La guerre asymétrique est un conflit dans lequel les médias sont
très utilisés et font parti du champ de bataille. Cette guerre a une forte utilisation médiatique et émotionnelle car les armes terrifient les populations et ont un impact sur ces derniers. Il y
a des pertes humaines et matérielles, mais les plus grandes sont les pertes humaines, des civiles le plus souvent. Ont les appelles : pertes collatérales.


 


Mendes Andréa, 2nd 4



Ménesglad 15/04/2010 08:45



Tous l'enjeu est bien en effet de diffuser l'information ici, chez nous, de "réarmer" les esprits au-delà des idéologies liberticides, des droits de l'homme et de la démocratie dont
certains se servent, souvent naïvement, pour soutenir des tyrans et torpiller la liberté sans même s'en rendre compte, sciant la branche sur laquelle ils sont assis.
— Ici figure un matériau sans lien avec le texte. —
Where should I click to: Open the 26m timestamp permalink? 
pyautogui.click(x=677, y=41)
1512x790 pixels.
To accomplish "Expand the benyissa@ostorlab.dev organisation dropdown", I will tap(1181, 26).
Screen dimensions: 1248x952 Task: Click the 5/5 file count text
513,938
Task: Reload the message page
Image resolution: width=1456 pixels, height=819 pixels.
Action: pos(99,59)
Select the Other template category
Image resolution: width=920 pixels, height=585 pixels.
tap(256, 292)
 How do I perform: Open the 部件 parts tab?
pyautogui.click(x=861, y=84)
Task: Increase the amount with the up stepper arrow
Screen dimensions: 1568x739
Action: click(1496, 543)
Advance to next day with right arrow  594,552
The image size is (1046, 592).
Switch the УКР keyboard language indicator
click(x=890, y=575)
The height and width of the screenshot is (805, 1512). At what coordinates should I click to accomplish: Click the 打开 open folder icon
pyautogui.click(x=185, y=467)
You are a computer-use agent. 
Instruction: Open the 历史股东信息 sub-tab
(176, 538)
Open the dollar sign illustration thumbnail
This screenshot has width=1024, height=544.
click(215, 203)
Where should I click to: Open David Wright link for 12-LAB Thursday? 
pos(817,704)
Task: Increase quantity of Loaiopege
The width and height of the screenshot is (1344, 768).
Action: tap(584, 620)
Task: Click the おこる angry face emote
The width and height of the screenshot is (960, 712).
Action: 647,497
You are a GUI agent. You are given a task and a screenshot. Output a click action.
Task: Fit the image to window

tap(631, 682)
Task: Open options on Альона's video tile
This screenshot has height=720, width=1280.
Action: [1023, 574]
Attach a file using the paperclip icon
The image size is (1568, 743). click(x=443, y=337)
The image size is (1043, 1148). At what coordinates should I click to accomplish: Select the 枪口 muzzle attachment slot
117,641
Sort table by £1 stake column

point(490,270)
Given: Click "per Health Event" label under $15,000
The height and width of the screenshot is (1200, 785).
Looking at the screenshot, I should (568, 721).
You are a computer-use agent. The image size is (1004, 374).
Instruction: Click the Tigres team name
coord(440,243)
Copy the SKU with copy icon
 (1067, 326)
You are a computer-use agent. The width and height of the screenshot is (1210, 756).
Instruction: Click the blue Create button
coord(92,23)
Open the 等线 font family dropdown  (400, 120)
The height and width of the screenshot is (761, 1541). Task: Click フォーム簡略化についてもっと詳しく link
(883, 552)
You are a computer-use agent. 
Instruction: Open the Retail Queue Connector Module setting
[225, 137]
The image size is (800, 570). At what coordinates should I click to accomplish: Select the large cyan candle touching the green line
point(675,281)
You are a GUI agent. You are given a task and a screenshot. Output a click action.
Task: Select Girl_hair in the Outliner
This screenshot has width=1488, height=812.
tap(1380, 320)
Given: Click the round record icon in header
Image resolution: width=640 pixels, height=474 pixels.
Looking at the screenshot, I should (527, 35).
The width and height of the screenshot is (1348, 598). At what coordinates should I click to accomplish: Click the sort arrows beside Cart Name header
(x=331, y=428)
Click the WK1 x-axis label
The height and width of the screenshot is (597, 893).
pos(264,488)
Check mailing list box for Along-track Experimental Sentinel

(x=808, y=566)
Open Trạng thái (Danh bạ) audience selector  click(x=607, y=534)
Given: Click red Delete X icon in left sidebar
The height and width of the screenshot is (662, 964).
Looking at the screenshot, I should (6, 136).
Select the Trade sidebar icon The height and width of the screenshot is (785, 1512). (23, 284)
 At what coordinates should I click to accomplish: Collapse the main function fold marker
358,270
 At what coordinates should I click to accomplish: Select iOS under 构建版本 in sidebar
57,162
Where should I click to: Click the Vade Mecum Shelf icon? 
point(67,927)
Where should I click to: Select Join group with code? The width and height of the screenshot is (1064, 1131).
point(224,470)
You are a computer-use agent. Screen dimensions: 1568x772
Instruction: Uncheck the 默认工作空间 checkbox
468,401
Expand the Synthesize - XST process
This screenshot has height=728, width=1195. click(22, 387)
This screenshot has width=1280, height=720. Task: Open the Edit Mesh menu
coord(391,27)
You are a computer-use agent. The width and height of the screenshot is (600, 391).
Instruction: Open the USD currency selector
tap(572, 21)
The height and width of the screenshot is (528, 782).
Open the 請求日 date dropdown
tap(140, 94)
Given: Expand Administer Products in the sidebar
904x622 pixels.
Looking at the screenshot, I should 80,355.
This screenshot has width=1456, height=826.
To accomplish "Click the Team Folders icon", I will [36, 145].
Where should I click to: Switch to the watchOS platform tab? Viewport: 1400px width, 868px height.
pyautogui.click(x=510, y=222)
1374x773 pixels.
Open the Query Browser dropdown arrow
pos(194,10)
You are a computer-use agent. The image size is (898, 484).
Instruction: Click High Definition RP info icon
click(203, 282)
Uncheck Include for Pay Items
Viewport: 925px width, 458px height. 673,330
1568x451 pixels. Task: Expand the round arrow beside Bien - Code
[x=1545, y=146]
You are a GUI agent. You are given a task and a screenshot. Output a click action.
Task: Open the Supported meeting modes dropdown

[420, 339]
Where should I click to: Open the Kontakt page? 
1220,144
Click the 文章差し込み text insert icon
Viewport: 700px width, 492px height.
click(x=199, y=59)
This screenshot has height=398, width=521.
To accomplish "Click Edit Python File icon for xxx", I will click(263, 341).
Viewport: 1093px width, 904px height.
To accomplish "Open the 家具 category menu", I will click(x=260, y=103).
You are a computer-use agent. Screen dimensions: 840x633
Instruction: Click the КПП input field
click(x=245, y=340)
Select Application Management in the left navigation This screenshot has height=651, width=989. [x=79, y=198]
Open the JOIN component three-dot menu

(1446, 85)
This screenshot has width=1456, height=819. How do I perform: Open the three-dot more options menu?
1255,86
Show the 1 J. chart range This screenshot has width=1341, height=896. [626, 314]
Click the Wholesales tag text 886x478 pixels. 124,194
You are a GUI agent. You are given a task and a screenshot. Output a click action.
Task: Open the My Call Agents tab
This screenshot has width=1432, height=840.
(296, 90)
Il faudra pour cela
défaire la Pensée unique et le Politiquement correct qui sont hélas le fond de commerce de nombreux journalistes et intellectuels défendants leurs seuls intérêts au mépris des valeurs
collectives. En attendant, les choses évoluent malgré tout doucement, alors ne cessons pas de témoigner notre soutien indéfectible à nos soldats, au-delà des prises de positions politiques.